EXERCISE OBJECTIVE:
Extract the stretch of the records from the line containing "Image resolution: width=610" through the end of the records, copying those lines verbatim and omitting the pictures.

MATERIAL FOR THE TASK:
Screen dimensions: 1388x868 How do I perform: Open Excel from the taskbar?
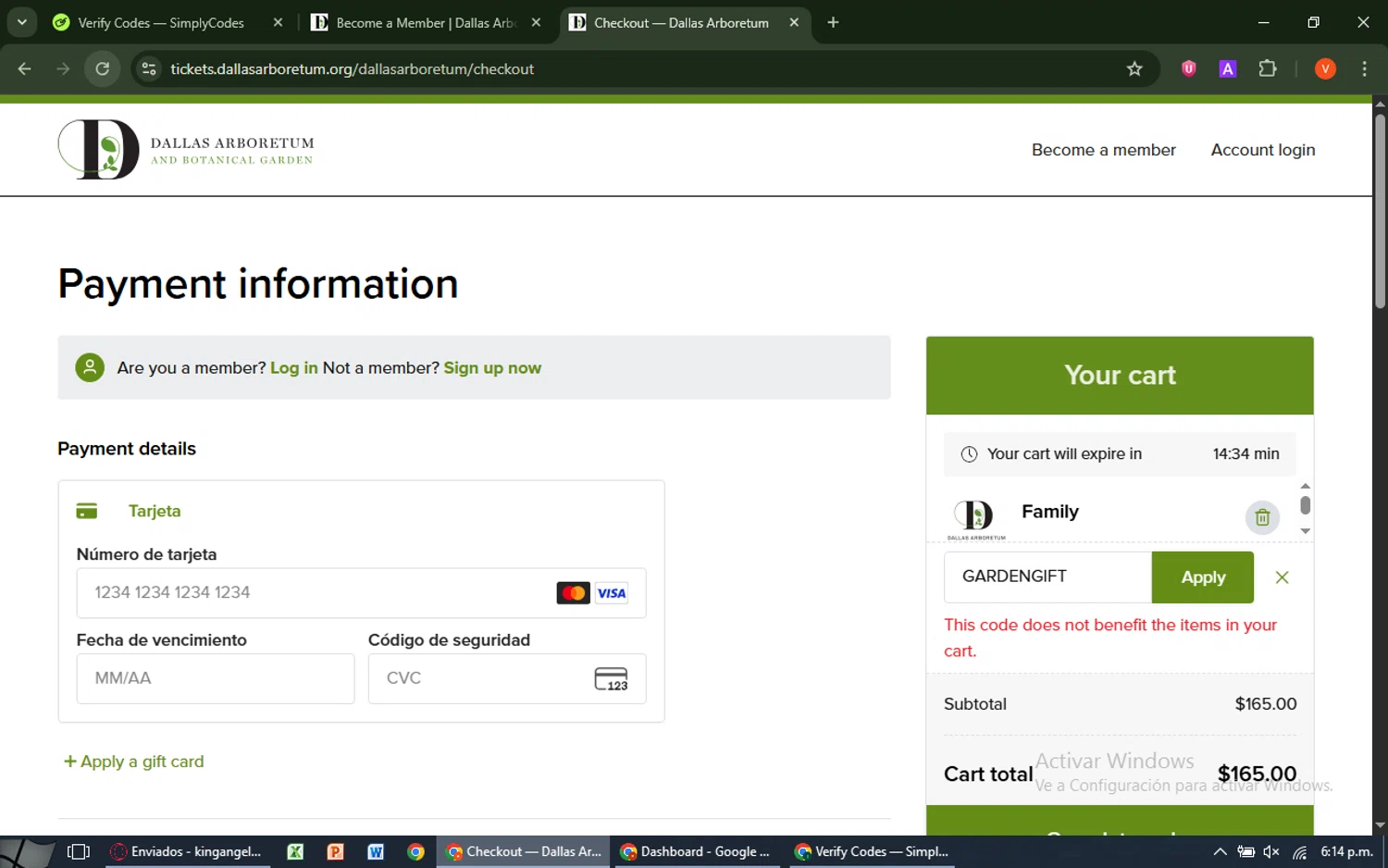(x=295, y=851)
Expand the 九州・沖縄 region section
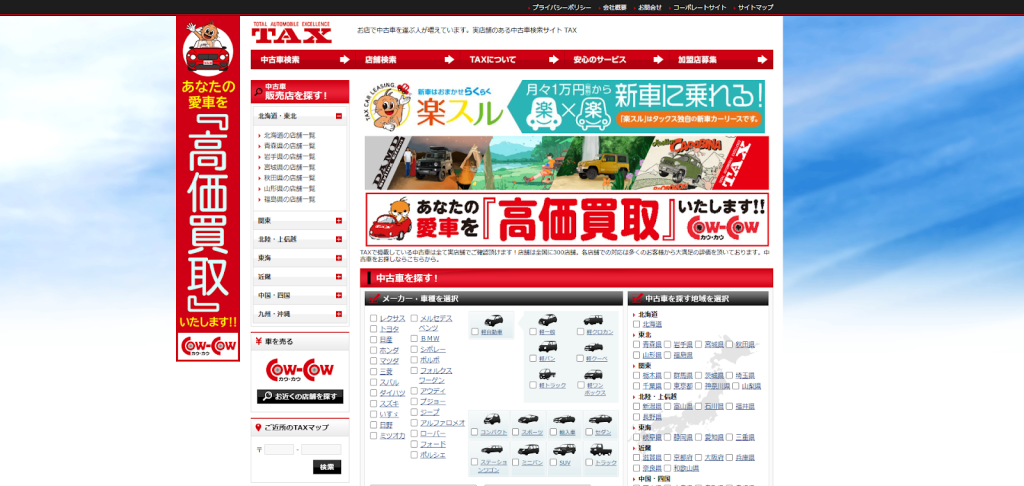 point(339,314)
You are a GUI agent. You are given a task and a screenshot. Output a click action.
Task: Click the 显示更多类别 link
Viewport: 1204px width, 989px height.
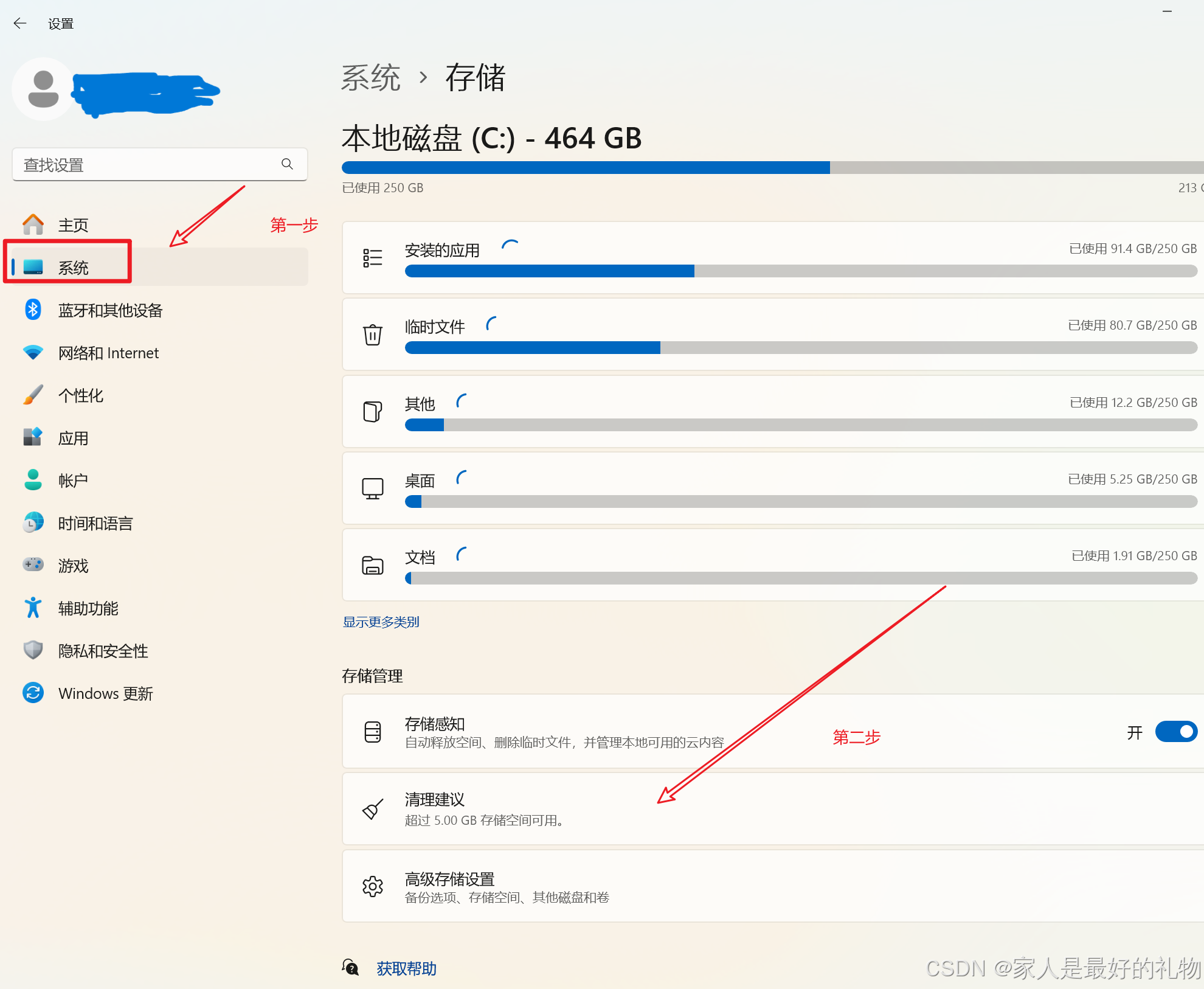(381, 622)
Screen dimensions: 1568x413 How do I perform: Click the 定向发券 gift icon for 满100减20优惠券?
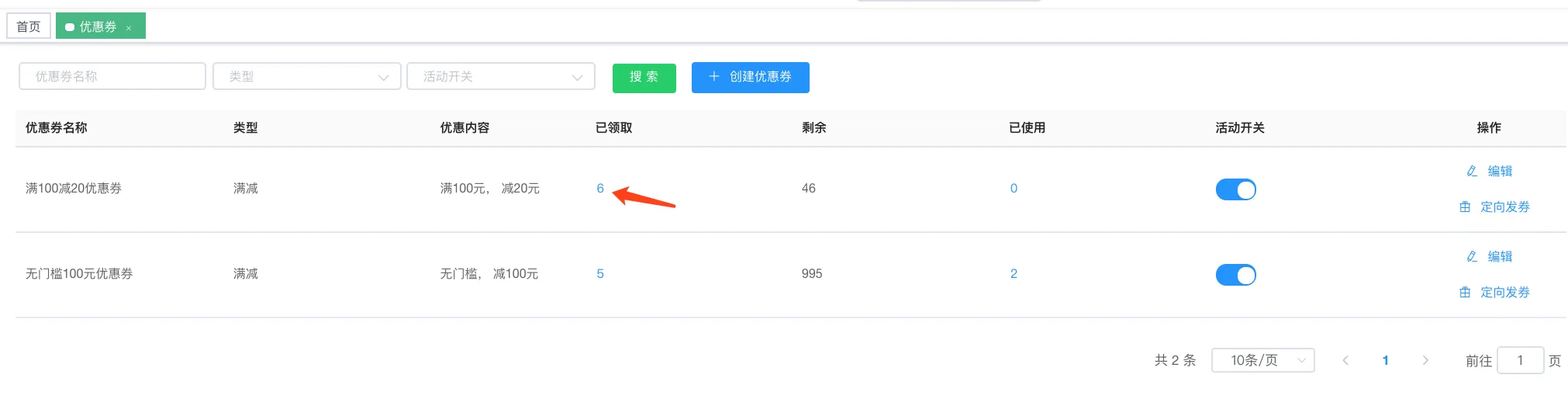click(1465, 206)
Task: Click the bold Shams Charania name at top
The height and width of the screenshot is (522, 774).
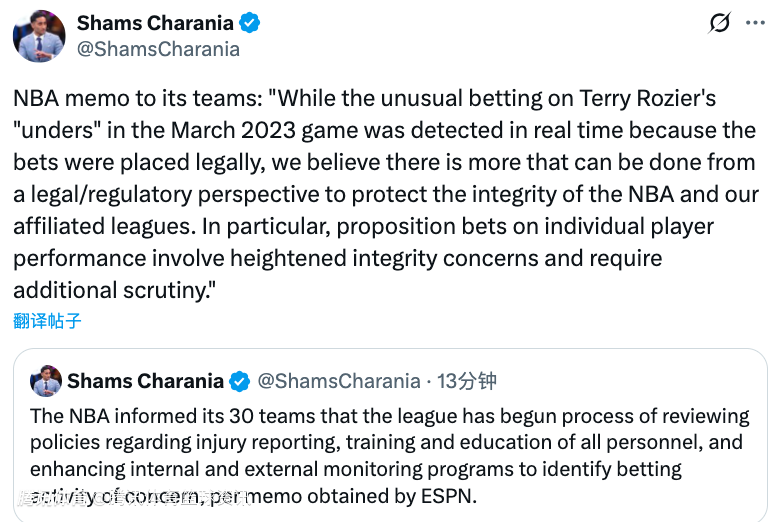Action: (x=154, y=23)
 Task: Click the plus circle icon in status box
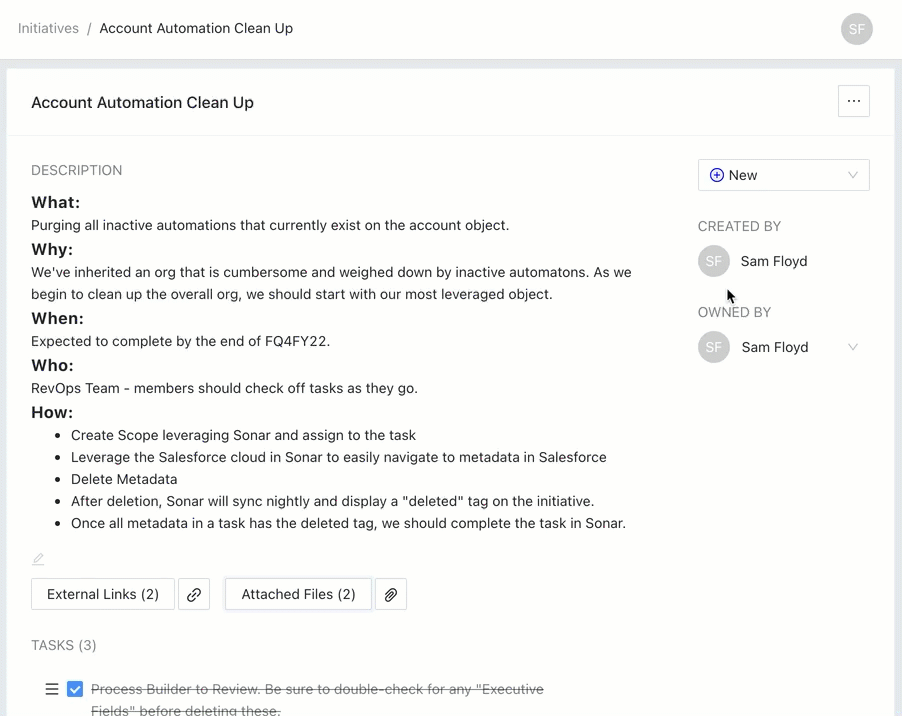716,175
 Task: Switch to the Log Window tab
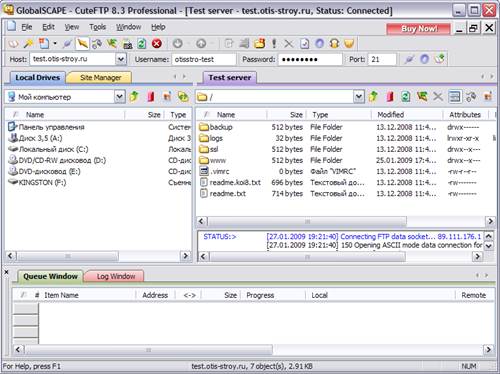(x=115, y=276)
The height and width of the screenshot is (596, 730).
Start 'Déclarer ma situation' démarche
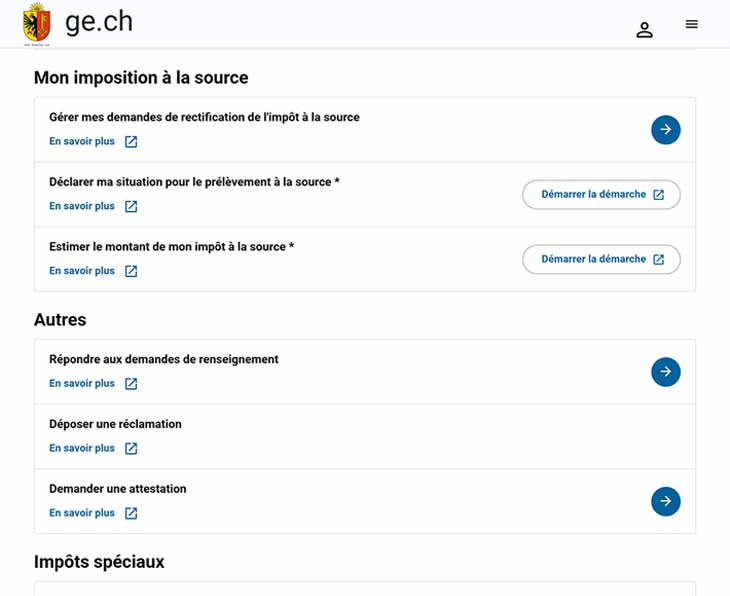tap(601, 195)
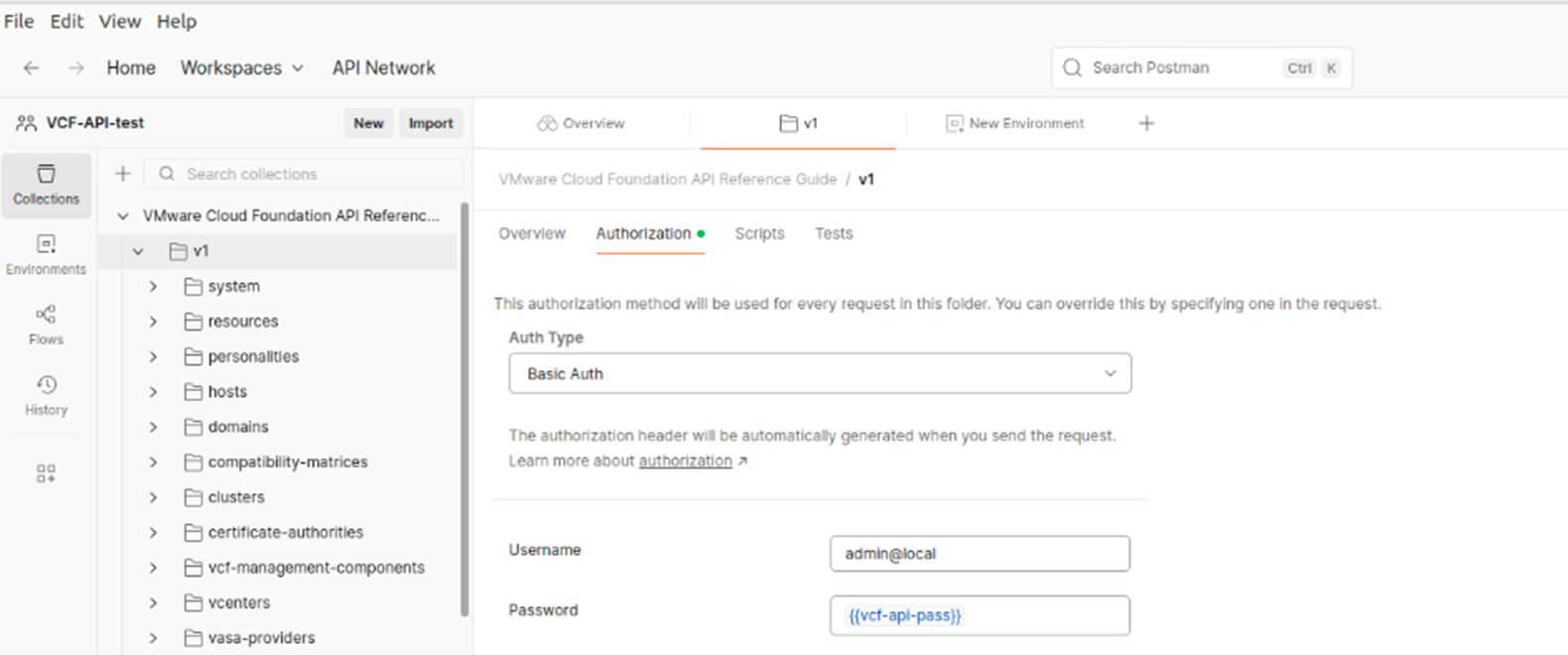Click the plus icon to create new collection
1568x655 pixels.
pos(122,174)
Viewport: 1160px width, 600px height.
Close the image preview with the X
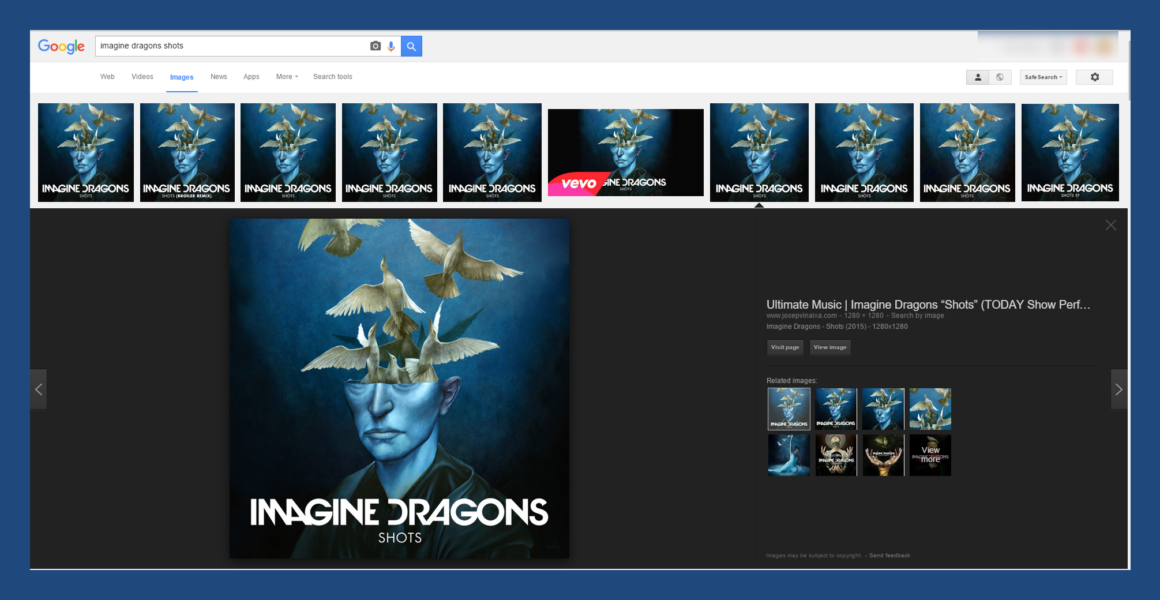point(1110,224)
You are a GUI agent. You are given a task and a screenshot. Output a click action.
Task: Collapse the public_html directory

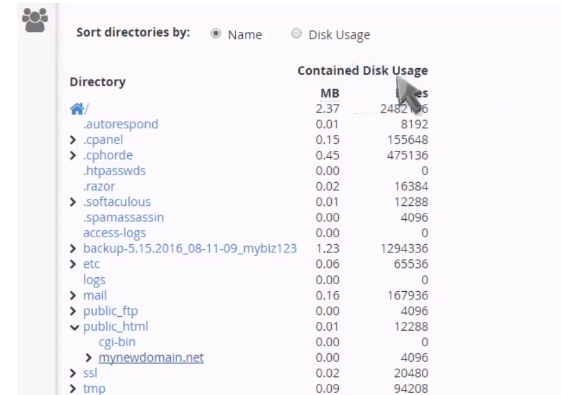coord(74,327)
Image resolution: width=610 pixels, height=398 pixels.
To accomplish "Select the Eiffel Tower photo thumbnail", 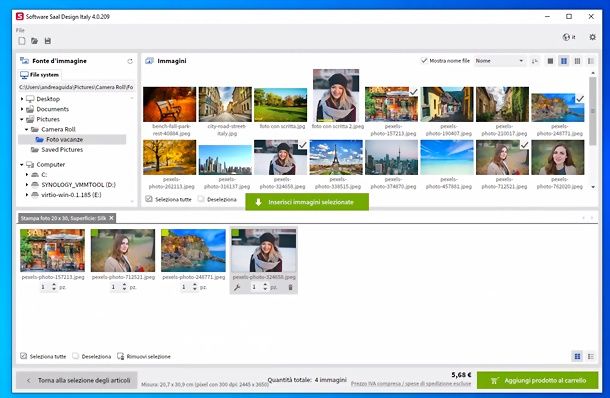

OUTPUT OF THE EXERCISE:
Image resolution: width=610 pixels, height=398 pixels.
To accomplish "Select the Eiffel Tower photo thumbnail", 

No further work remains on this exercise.